Incentivos fiscais - sem força para aprovar o aumento na alíquota de IMCS, Eduardo Leite publicou cinco decretos cortando incentivos fiscais, como forma de ampliar a arrecadação do Estado. Os cortes atingem 64 setores econômicos e itens cesta básica, e entram em vigor a partir de abril. Deputados tentarão convencer Leite a atenuar impacto dos cortes.
Taxas do Daer - cria taxas que variam de R$ 777 a R$ 3,8 mil para a exploração de áreas comerciais nas áreas laterais de rodovias. Hoje, o Daer não tem instrumento legal para fiscalizar esses espaços. Também estipula penalidades para o uso irregular das faixas de domínio.
PEC da Educação - remanescente do pacote aprovado no ano passado para melhorar o ensino, proposta estimula a municipalização do Ensino Fundamental. Por mudar a Constituição, precisa de ao menos 33 votos entre os 55 deputados, em dois turnos.

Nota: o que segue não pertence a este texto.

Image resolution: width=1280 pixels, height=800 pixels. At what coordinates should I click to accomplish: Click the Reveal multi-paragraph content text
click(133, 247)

Fortalecimento da Agergs - governo deve apresentar nas próximas semanas proposta que amplia a estrutura da agência responsável por fiscalizar concessões públicas, como de energia, água e estradas. A previsão é de praticamente dobrar o efetivo do órgão.
Podas de árvores - outra proposta que ainda será protocolada, ditará parâmetros para a arborização nos municípios, a fim de mitigar danos na rede elétrica em eventos climáticos.